High estrogen linked to lung cancer

From San Francisco, at the 91st Annual Meeting of the American Association for Cancer Research

Women seem more susceptible than men to the carcinogenic effects of tobacco smoke, research has indicated. New findings suggest that estrogen may also play a role.

When estrogen is present, some cells produce a protein on their surfaces called an estrogen receptor. The hormone can then bind to these cells and spur cell proliferation. Pharmacologist Jill M. Siegfried of the University of Pittsburgh found evidence of estrogen receptors in all five kinds of tumors from patients with non-small-cell lung cancer, the most common variety of lung cancer.
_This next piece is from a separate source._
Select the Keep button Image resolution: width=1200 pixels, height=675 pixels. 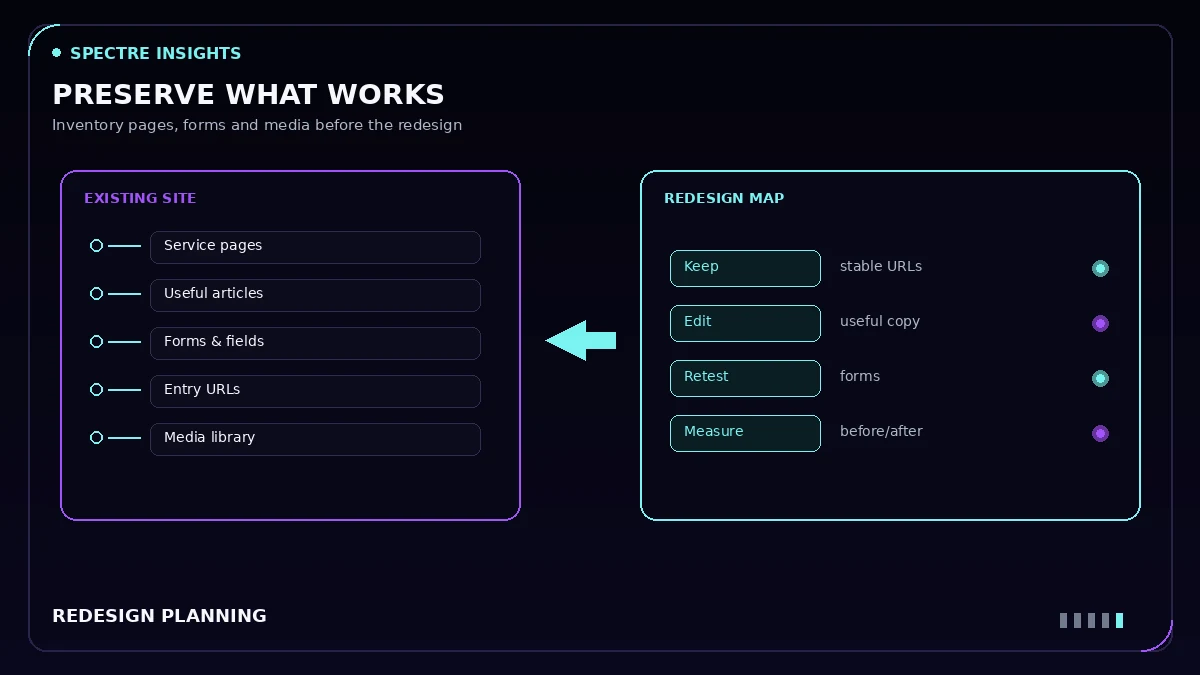click(745, 268)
Healthy lung cells rarely show estrogen receptors.

Initial tests showed that the tumors made the RNA that directs production of the estrogen receptor known as alpha. A second experiment revealed a profusion of estrogen receptor alpha on the surface of tumor cells, she says.

In another experiment, which compared lung tumors from two men and two women, Siegfried found that the surfaces of cancerous cells from the women had roughly twice as many estrogen receptor alpha molecules as those from the men had.
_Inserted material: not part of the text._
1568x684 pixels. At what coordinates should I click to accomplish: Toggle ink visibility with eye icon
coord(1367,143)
Women have more estrogen circulating in their systems before menopause than after it. Yet, on average, lung cancers strike women in their early 60s. It may take years for the carcinogenic effect of estrogen to result in diagnosable cancer, she says.

Moreover, women taking estrogen-replacement therapy have roughly twice the incidence of lung cancer that other women have, although the risk is small among nonsmokers.

The findings suggest that drugs that occupy these receptors without stimulating the cell to proliferate might be effective in lung cancer therapy, Siegfried says.